Vino un último golpe, violento como los anteriores de Fog, que dejó a Scorched arrastrarse un poco en el suelo, para la final acabar boca abajo, posición que el dios gris invirtió con su telequinesis para no dejar de mirar al unicornio.

-No, ¡Te di la oportunidad! ¡¿Y ahora quieres llorar?! ¡¿Años después?!- cuestionaba ahora Fog a Scorched con ira repentina, mientras el último, tan solo miraba hacia el tétrico y nublado cielo con dientes apretados y ojos llorosos.

-Eres el más patético de los rebeldes, Scorched. Me quieres reclamar... ¿Por una decisión que tomaste tú solo?- preguntó Fog con ojos abiertos, lleno de ira de forma tal que ya no era capaz de expresarla con su rostro y voz.
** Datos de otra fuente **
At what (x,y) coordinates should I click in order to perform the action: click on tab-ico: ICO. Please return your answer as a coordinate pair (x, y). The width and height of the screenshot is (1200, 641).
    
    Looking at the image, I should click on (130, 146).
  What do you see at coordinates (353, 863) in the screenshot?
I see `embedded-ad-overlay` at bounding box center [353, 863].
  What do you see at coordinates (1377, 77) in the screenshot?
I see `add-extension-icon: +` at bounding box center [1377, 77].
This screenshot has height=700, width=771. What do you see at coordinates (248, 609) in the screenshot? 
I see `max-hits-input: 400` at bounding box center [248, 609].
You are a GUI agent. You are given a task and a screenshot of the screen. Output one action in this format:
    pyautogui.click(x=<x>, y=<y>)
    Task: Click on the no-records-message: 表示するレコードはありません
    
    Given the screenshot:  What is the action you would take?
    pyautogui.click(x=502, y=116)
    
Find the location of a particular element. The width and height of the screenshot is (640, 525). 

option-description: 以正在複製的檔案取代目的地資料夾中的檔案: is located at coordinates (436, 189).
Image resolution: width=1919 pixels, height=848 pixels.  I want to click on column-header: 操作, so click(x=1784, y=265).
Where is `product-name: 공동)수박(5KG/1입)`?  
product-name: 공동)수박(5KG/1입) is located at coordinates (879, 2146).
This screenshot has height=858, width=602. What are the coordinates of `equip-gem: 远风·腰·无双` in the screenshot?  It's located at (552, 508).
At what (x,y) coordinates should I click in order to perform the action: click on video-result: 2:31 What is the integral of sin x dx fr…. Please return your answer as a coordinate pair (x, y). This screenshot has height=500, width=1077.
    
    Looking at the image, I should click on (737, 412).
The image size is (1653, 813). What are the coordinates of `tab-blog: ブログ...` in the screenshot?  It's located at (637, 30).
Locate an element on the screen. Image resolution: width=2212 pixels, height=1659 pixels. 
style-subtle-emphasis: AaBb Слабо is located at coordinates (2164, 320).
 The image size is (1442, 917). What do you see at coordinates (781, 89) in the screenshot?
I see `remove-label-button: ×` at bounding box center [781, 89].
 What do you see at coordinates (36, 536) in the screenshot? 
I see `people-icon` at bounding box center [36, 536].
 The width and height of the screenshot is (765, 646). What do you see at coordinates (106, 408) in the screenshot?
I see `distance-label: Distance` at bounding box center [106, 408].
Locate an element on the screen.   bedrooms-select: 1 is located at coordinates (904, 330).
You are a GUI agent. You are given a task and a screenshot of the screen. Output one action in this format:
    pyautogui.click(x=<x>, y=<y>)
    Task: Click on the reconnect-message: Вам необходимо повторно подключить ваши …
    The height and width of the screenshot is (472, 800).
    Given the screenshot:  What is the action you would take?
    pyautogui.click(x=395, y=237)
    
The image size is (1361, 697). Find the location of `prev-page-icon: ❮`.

-Heh... exac-to...- tartamudeó Scorched un tanto burlón con sus últimos ánimos.

-¡Te moleré!-

Todo constatado acabó con aquella última afirmación enferma de Fog, quien dio un salto que le elevó con alta velocidad hasta un punto no muy lejano sin que Scorched se percatara.

-Reclamo... porque prometió... algo que estoy seguro... él sabía que nunca podría cumplir- pensó con una pequeña y tonta risa sobre su rostro Scorched, explicándose a sí mismo sus motivos para haberse ido del lado de los equestres.

-De igual forma fui un imbécil... al optar por algo que obviamente no era de confiar- dijo Scorched nuevamente en sus pensamientos.

Con todos sus sentidos deteriorados de manera irremediable, lo único que logró distinguir el unicornio en las alturas, fue una inmensa masa de algo desconocido que de entero súbito había surgido, y parecía ser también, que él, en su agonía, ya estaba al borde de ser alcanzado por aquella masa gigante.

-¿Por qué darle importancia ya? Lo más que puedo hacer... es creer que se salvarán- meditó Scorched con el pavor transformado en melancolía, a la vez que, repentinamente sintió una carga mágica abrumadora al punto que parecía iba a hacer explotar su cuerpo.

-Solo... lamento tanto que ustedes hayan tenido que ser parte... de esto que ahora puedo llamar... mi suicidio- pensó el corcel con angustia máxima, sin parar de mirar hacia el cielo, con unas lágrimas ahora brotando de sus ojos, las cuales anticiparon la última horripilante desgracia; el que sería el estruendo final.